Что Марья Андреевна может чего-либо бояться, ему и не пришло в голову.

Но на деле боялся он, а не они. Он, конечно, понимал, что Олимпиада Андреевна не станет прокрадываться в его комнату с ножом в зубах, чтобы зарезать его, но еще страшнее было, когда она утром, не спрашивая, почему у него разбито лицо, отозвала его к окну, взяла бутылочку с зеленкой и смазала ссадины. Когда он одевался в передней, он посмотрел на себя в зеркало и сейчас же отвел взгляд.

«А что, если туда больше не ходить?» — думал Павел, хорошо зная, что он вернется и что не отступит до тех пор, пока не поймет, в чем тут дело.
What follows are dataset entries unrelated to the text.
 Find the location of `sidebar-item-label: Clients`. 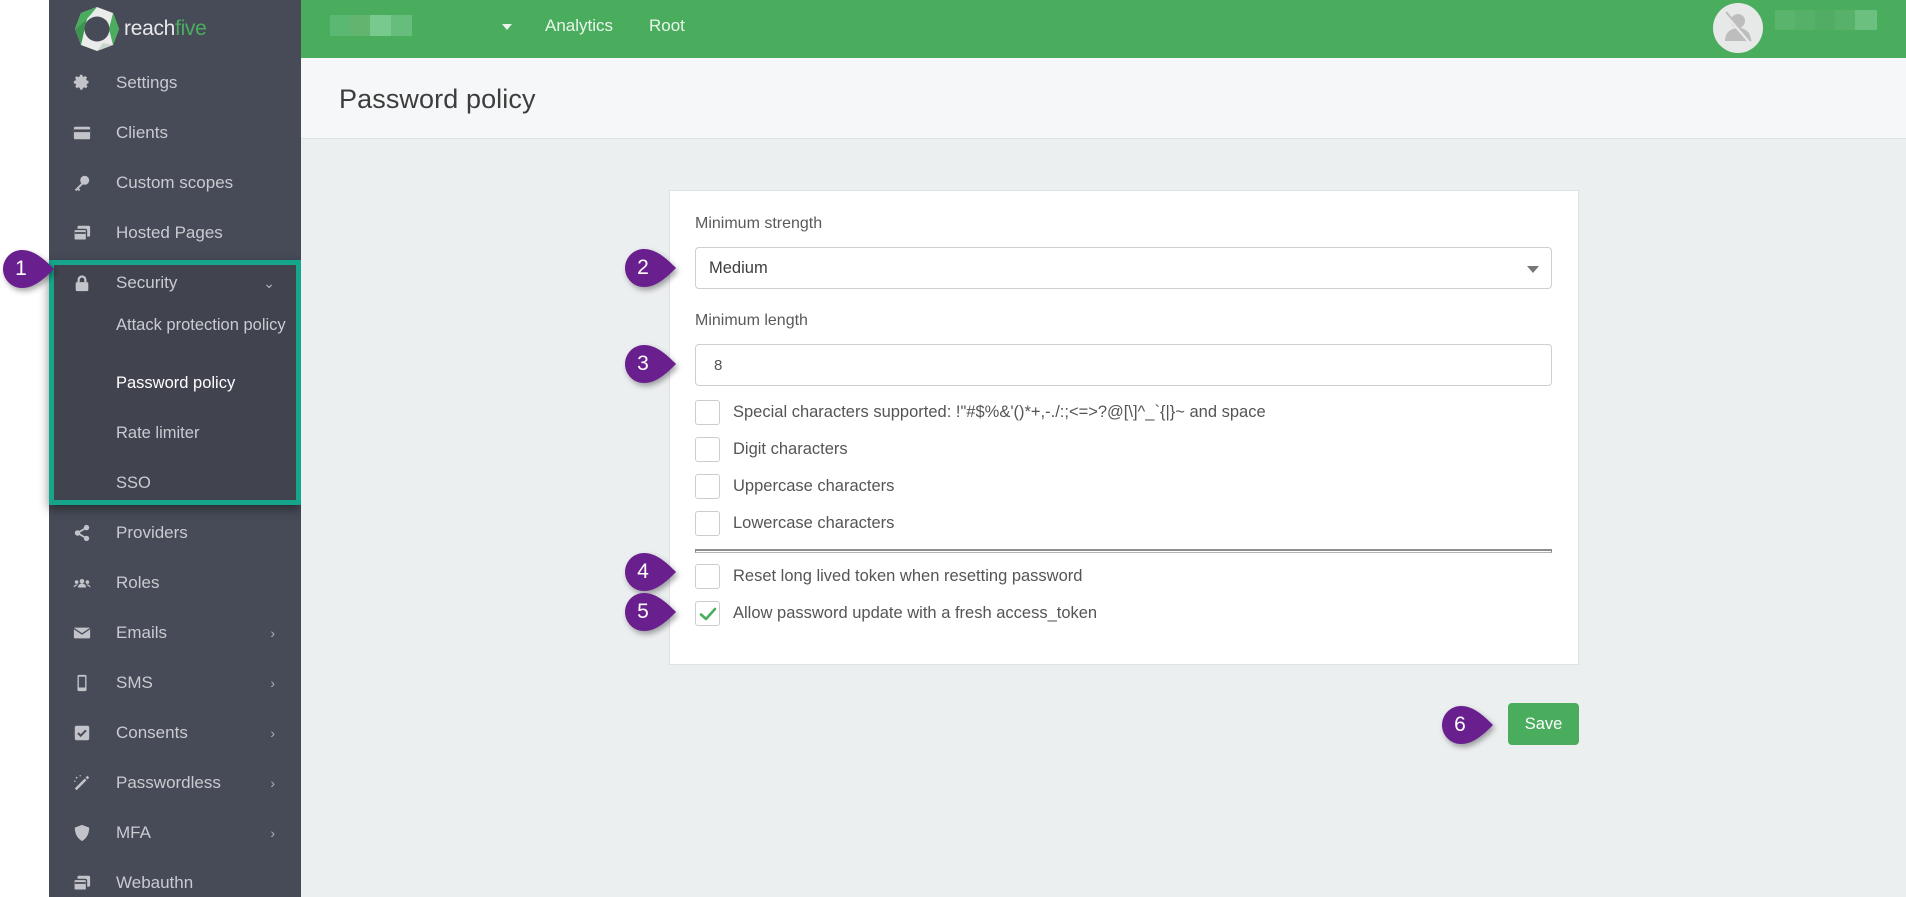

sidebar-item-label: Clients is located at coordinates (142, 132).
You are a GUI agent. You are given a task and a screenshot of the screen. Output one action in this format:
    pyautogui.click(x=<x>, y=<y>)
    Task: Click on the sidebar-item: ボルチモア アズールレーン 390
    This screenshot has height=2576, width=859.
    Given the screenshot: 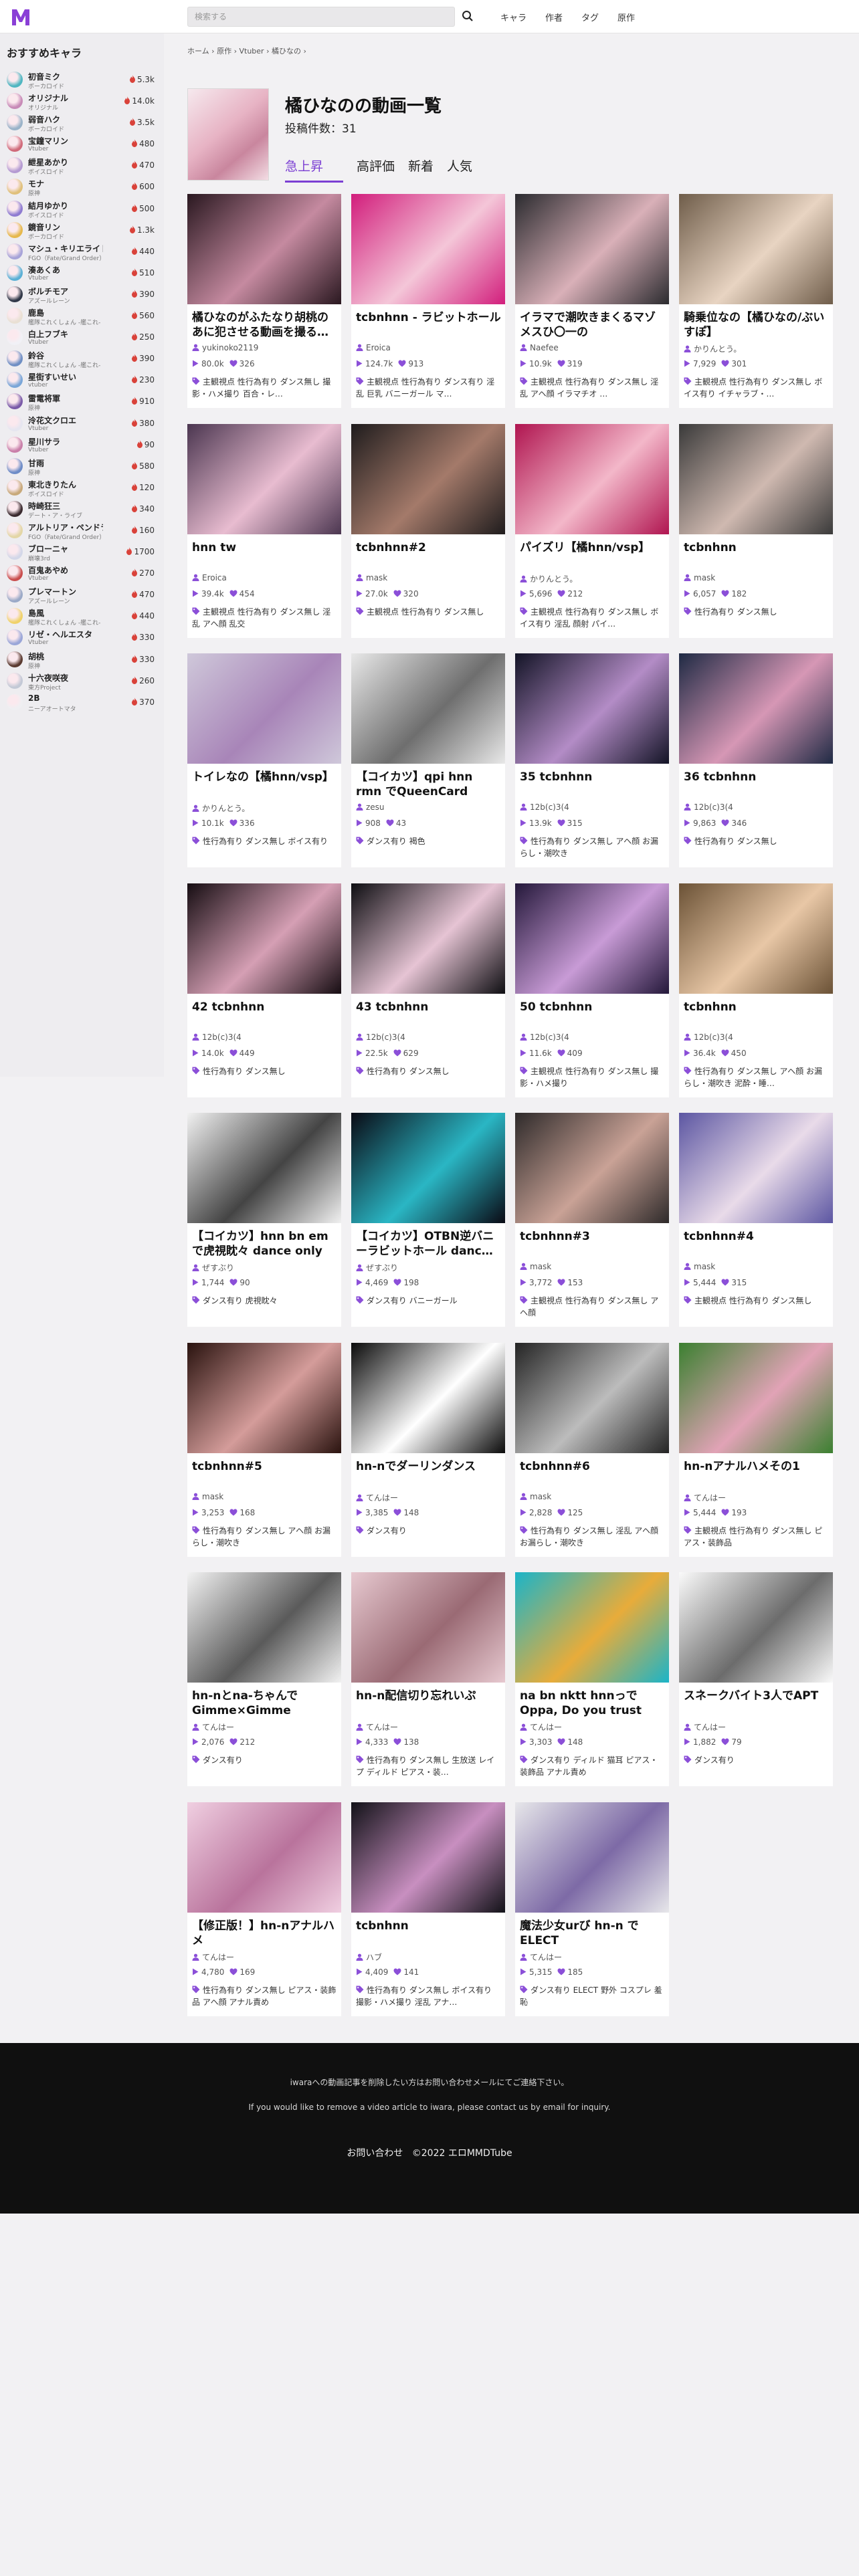 What is the action you would take?
    pyautogui.click(x=82, y=294)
Троллейбусом он доехал до завода на окраине города. Сотрудник отдела кадров, величественный человек с чисто промытыми морщинами на большом породистом лице, посмотрел на Павла холодно и недружелюбно.

— Упал? — спросил он.

— Упал, — согласился Павел.

— Почему-то все пьяные участники дебошей и драк обязательно падают на лицо, — заметил работник отдела кадров. — Но мы хулиганов на работу не принимаем. У нас своих хватает.

На стене, недалеко от входа на завод, висела огромная доска, на которой были наклеены небольшие листочки. Все они начинались словом «Требуются». Требовались инженеры и врачи, разнорабочие и печатники, уборщицы и доноры, плотники и техники по радиоаппаратуре. Иногородним предлагались общежития, всем обещали всевозможные преимущества и льготы.

Павел выбрал строительное управление «Киевжилстроя». Здесь в отделе кадров толкалось столько людей, что на его разукрашенную зеленкой физиономию никто не обратил внимания. Начальник отдела кадров повертел в руках справку, полученную Павлом в тюрьме, и сказал:

— Сначала нужно получить паспорт.

— Так мне же его не дадут, пока я не устроюсь на работу.

— А на работу вы не устроитесь до тех пор, пока не получите паспорта, — возразил начальник отдела кадров и сейчас же занялся другим человеком — маленькой, худощавой девушкой с удивительно располагающей улыбкой. Она почему-то хотела стать каменщиком.

За обедом Павел, глядя вниз, рассказал о своих неудачах.

— Ничего страшного, — ответила Марья Андреевна. — У вас какое образование?

— Десять классов… не закончил.

— Пока что надо было бы заняться учебой… Вы какой язык учили в школе?

— Немецкий.

Подходила к концу неделя с тех пор, как Павел попал в дом Вязмитиных. Постепенно он привыкал к порядкам этого дома, хотя они по-прежнему казались ему очень странными. Взять хоть то, что готовили, убирали и стирали Марья Андреевна и Олимпиада Андреевна, а ему и Алексею оставалось только благодарить.

В квартире было множество всяких приспособлений для того, чтобы облегчить домашний труд, — пылесос, электрический полотер, стиральная машина, электрические мясорубки и еще какие-то приспособления, в назначении которых Павел пока не разобрался.

Вместе с Алексеем он делал по утрам зарядку с гантелями, прыгал через веревочку, начал тренироваться в боксе.

— В институте учитесь? — спросил он у Алексея.

— Нет… работаю.

Павел был очень удивлен, когда узнал, что Алексей — кандидат химических наук.

— А знаете что, Павел, — предложил ему Алексей. — В моей лаборатории нужен на месяц технический работник. Работа, конечно, не очень интересная… Но, может быть, пока не найдете лучшей, попробуете?